The ESPN Effect

Curator's Note

I continue to be fascinated with the ESPN-effect across television programming. The folks at Fox News have certainly mastered the network's "televisuality" (including its excessive style and pacing). But Keith Olbermann, as an early progenitor of the sports network's particular form of anchor discourse—smartly written, wittily constructed, acerbically (at times) delivered, ironically predisposed—continues to display this style in his gig as newsman. Olbermann comes across here as a strange mélange of Edward R. Murrow, Dennis Miller, and Bill O'Reilly, yet something a little different as well (Howard Beale?). To be certain, Olbermann is no Murrow (despite invoking the icon's spirit with his "good night, and good luck" sign-off). But this ESPN-style makes for interesting political commentary. Plus, it's nice to hear someone on a news channel with righteous outrage whose nose isn't firmly embedded in the administration's backside. Indeed, my desire to see intertextual linkages shouldn't diminish the glee a viewer should take in Olbermann's no holds barred critiques of this rogue administration and its radical ways. But from a staid, academic point of view, it is the intertextual quality of his persona and style that intrigues me; it simply makes it more enjoyable. Hearing Dexter Gordon, for instance, reminds me of the greatness of Lester Young. And I can't help but smile when I hear Madeleine Peyroux channel Billy Holiday. For Keith Olbermann on MSNBC, it's also a little bit of ESPN meets Network meets See It Now. Indeed, see it now. And smile.


Kudos to Jeff for furthering the Cult of Keith. I blogged about his unusual ascendency here for anyone interested, but I think it can't be understated that Olbermann's kudos as a sportscaster (still teaming with Dan Patrick on ESPN Radio) helps insulate him from the common derision from the right toward Air America-style "liberal elites" - his comprehensive knowledge of Mickey Mantle allows him more legitimacy to quote Voltaire & Jefferson liberally.

Most conservative blogs don't really give Olbermann too much of a "pass" due to his background in sports -- they write of him as rampantly biased. Just as most of the rest of us see O'Reilly. And both figures *are* "biased." But as this clip shows, bias is having an opinion, and bias is passion, and both opinions and passion can be engaging. When bias comes with the trappings of yelling, falsifying, and the claim to objectivity, as with O'R, there's reason to be concerned. But perhaps a little more bias, in and of itself, and if plain-stated, rational, and honest with the facts, could engage more Americans in politics and the project of citizenship. So, sign me up for the cult :-)

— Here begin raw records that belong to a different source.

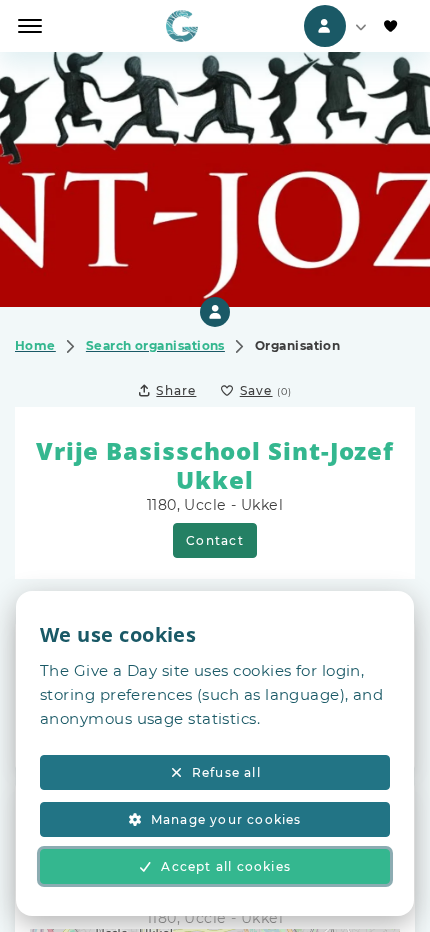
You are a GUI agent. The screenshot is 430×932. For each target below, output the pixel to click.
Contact (214, 540)
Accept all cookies (226, 866)
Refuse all (226, 772)
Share (176, 390)
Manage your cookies (226, 819)
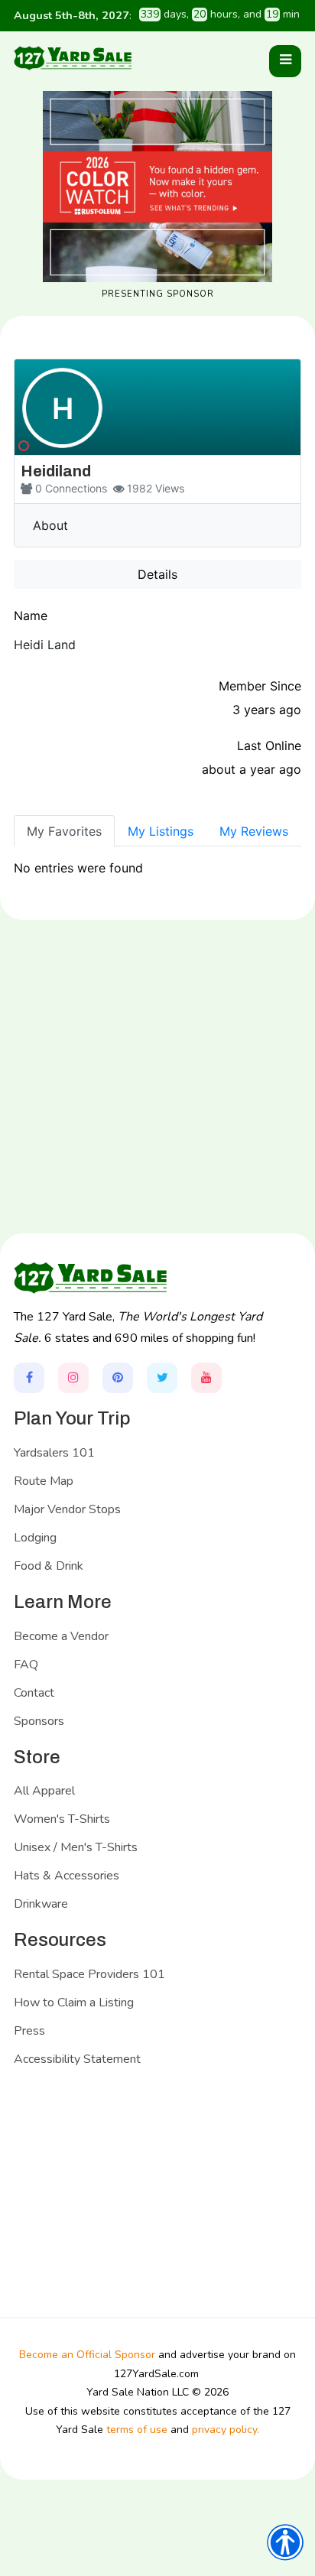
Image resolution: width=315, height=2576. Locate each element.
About (50, 525)
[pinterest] (117, 1378)
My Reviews (253, 831)
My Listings (160, 831)
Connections (76, 488)
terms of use (136, 2429)
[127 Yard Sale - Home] (73, 57)
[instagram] (73, 1378)
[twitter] (162, 1378)
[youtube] (206, 1378)
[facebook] (29, 1378)
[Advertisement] (157, 1107)
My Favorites (64, 831)
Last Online (269, 745)
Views (169, 488)
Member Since (260, 686)
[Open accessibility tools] (285, 2542)
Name (30, 615)
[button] (285, 61)
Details (157, 574)
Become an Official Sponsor (87, 2354)
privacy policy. (225, 2429)
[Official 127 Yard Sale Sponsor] (157, 186)
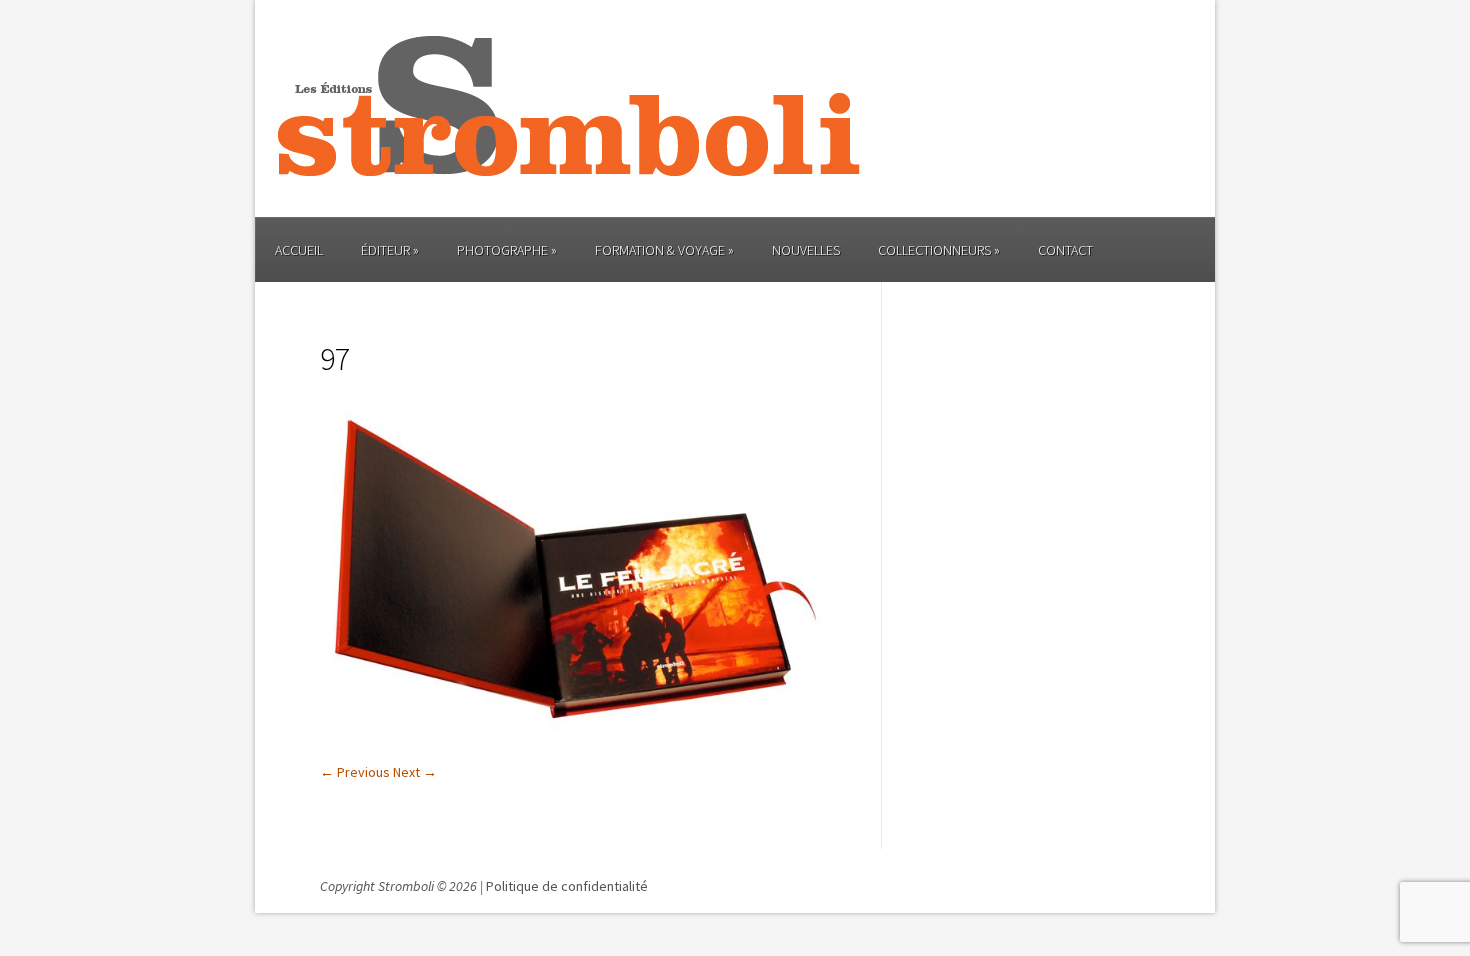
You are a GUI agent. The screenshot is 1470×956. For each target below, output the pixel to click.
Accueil (299, 250)
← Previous (355, 772)
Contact (1065, 250)
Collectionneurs (934, 250)
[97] (574, 743)
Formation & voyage (660, 250)
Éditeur (385, 250)
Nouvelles (806, 250)
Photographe (502, 250)
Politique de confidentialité (567, 886)
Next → (415, 772)
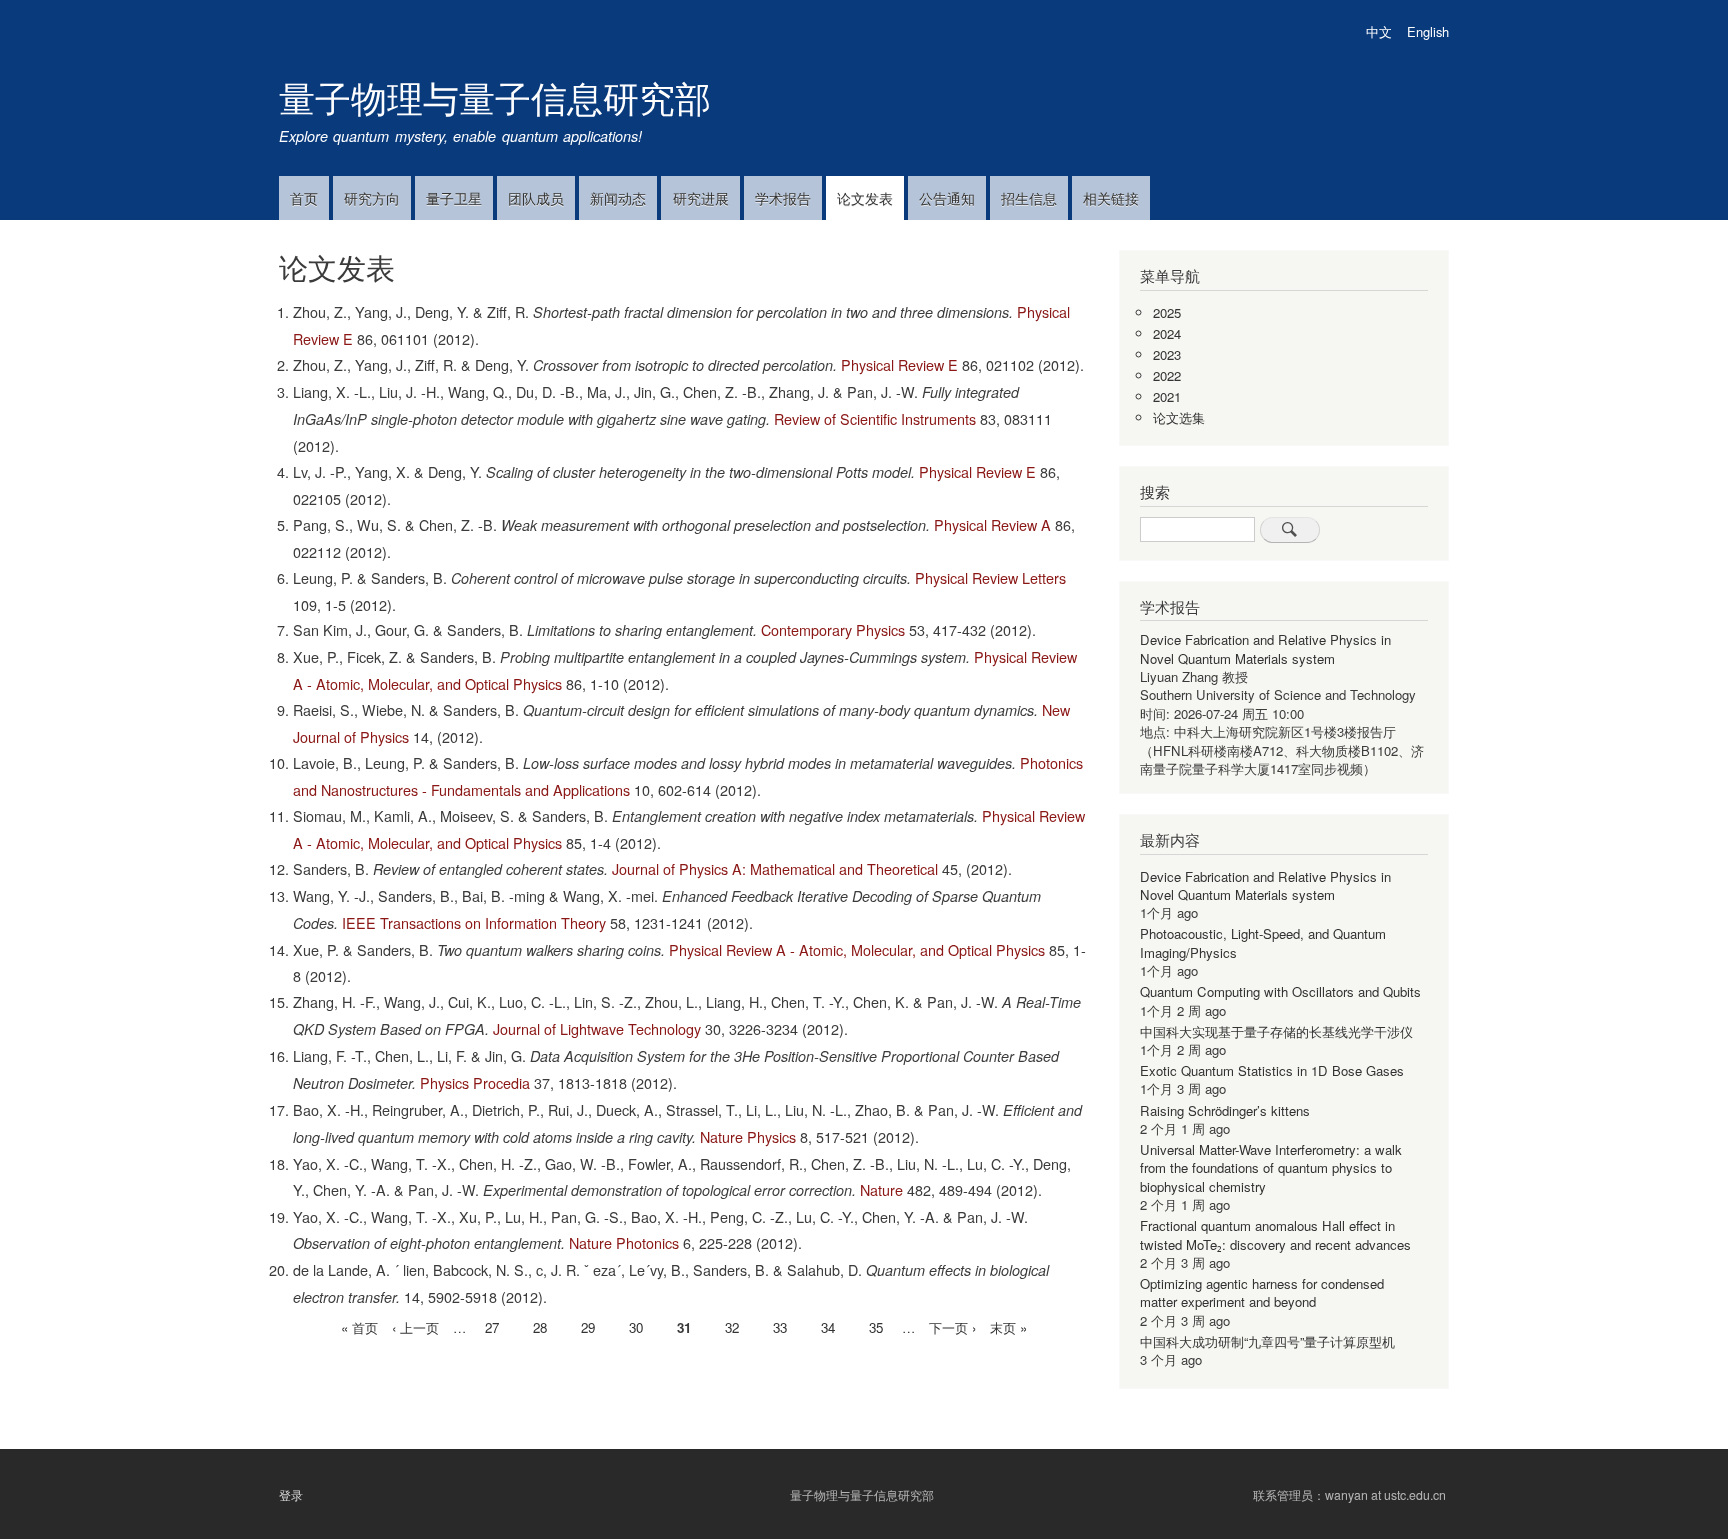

I think the think I find interesting about Keith's presentation is the way he doesn't "dumb down" his analysis. Their is an assumption in the age of sound bite and internet culture that one has to be quick, snippy, and to the point, and that the viewership is not capable of sustained engagement. Olberman proves there is another way. His clips are downloaded frequently on YouTube, the site par excellence of the sound bite. His presentation seems to operate under the assumption that the listener is intelligent and able to make connections, as opposed to what I take to be the O'Reilly and Rush method of "let me explain this to you stupid." I think one of the reasons he has been so well received as of late is this intellectual factor. Think of him as the news equivalent of the Simpsons (in some sense part of the same ESPN outgrowth you are chronicling here).